Monday, June 05, 2006



Oligopoly brief: Hearst Corporation

The Hearst Company is a survivor from the nineteenth century of yellow journalism. It is family-owned, but run by a trust. The company is struggling to adjust in a time when print media like newspapers and magazine are mature industries and look like eventual losers. Hearst has extensive holdings in television and has been in recent years, extending its online presence, just like News Corp. and others.

A recent BusinessWeek article ("A Whole New View at Hearst", 5/5/06) connects the building of Hearst's handsome modernist new Manhattan office building (cost; $700 million) with the company's reviving fortunes as it tries to establish itself in new markets, "pushing beyond its traditional newspaper, magazine, and TV operations."

The company owns 12 daily newspapers including the San Francisco Chronicle, the Seattle Post-Intelligencer; the Houston Chronicle) and a bunch more (mostly in Texas). It also owns King Features, which syndicates comic strips, editorial cartoons, newspaper columns to over 5,000 newspapers worldwide.

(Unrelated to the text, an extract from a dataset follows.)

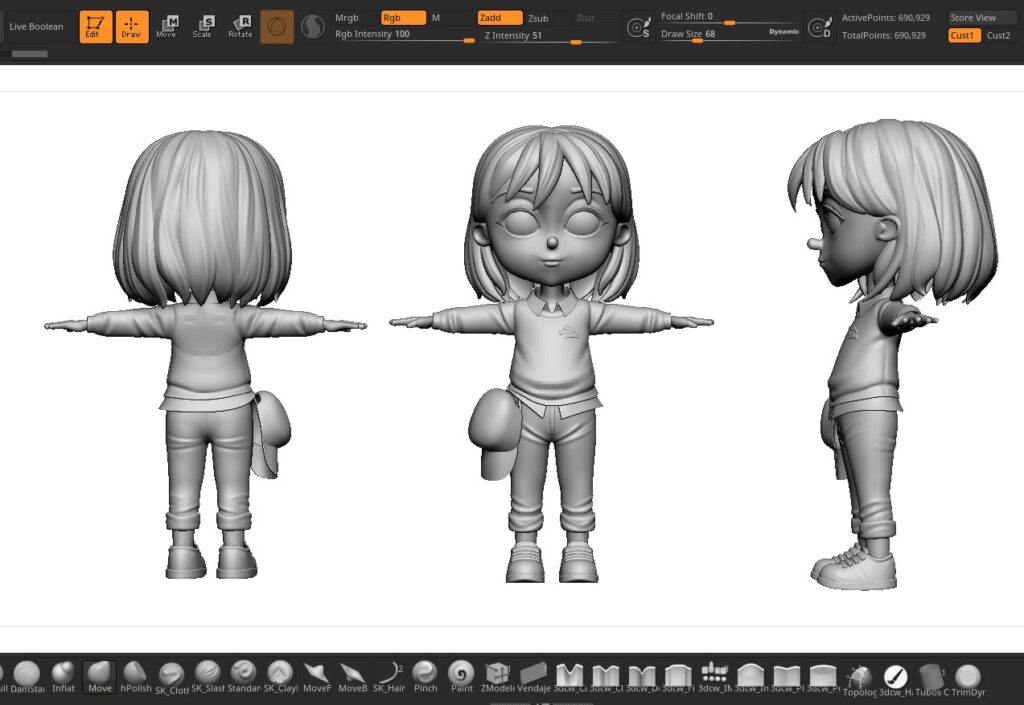The height and width of the screenshot is (705, 1024).
Task: Enable Mrgb material and color mode
Action: coord(347,18)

But it is magazines where it stands out, as the publisher of Cosmopolitan, Esquire, Redbook, O, Good Housekeeping, Popular Mechanics, Seventeen, Redbook, and others. The company has over 100 international editions, including over 50 international editions of Cosmopolitan. It also publishes a number of industry-specific magazines and guides, with such titles as the Black Book Guides (autos), Electronic Products Magazine, Motor Magazine, and Floor Covering Weekly, along with industry-specific databases.

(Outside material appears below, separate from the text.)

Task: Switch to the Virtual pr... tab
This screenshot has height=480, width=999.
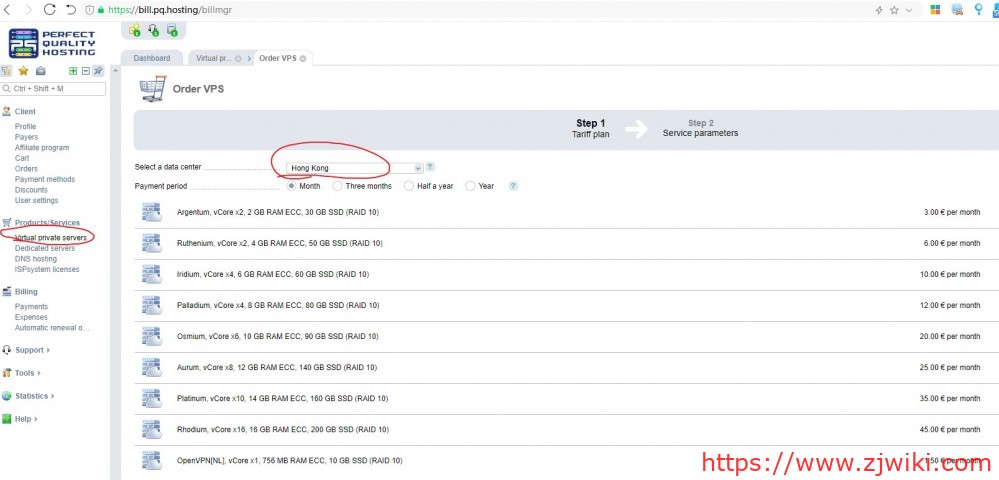Action: [213, 58]

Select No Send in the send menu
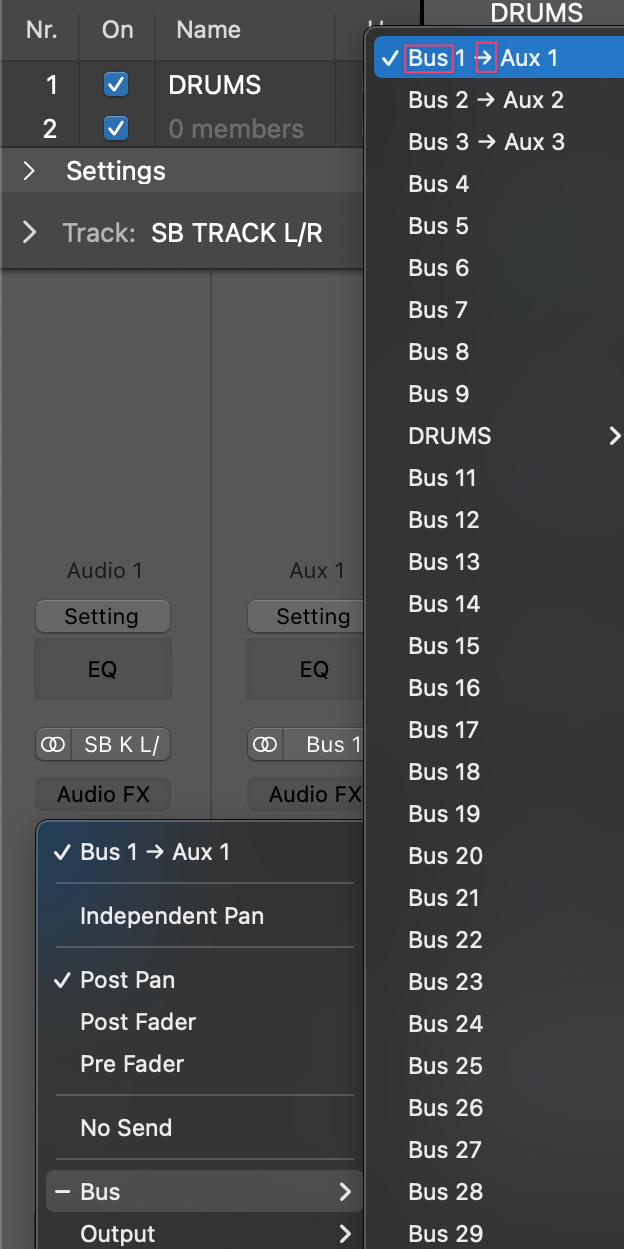coord(126,1128)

In television, it owns, through its 68% stake in Hearst Argyle television, many in major market like Boston, Orlando, Baltimore, and Kansas City. It has minority interests in a number of cable TV Channels, including A&E,
ESPN, Lifetime, and the History Channel.

On the Web, Hearst Company has been active. It recently sold its 25% stake in women's Web site iVillage to NBC Universal, at a nice profit ($155 million on an initial investment of a few million in 12 years ago). It has investments in such Web sites as drugstore.com, geneology.com, hire.com, Daily Ink, and a number of others.

As part of its thrust into the industries that go beyond traditional media, it has invested in a variety of ventures:

  • Brightcove, which helps other companies package content for broadband distribution
  • Fitch Group, a credit-rating service (20%)
  • Current Communications, a company that has developed systems for delivering broadband over the electrical grid
  • Sling Media, software that allow you to view your home TV or computer from a remote computer
  • E.Ink, which is developing technology for portable e-books.
  • Reed Brennan, which makes customized layout and pagination software for newspapers.
  • Mobility Technologies, which make traffic monitoring systems for highway departments.
  • TVWorks, which makes software for interactive TV.

The empire seems to be going in many directions, and it's hard to see how a company can manage presence in so many fields, in none of which it is dominant (though it is in the top three in US magazines). It is a private company, so exact results are not available. The company itself (in the BusinessWeek article) has a gross income of around $7 billion, double form the year before.

The technology investments hold promise, but managing to bring a real winner out of them is not going to be an easy task. The best may be to grow them and sell them off to companies that have more muscle in their respective segments. International expansion of the magazine business looks like the best bet, and the worldwide trump of Cosmo certain gives the company a foot in the door.

Most companies in mature industries face this dilemma: will adventures in new, small-cap enterprises save them with new revenue sources as old ones dry up? Or will they sink them as the task of managing so many diverse interests in the company becomes impossible?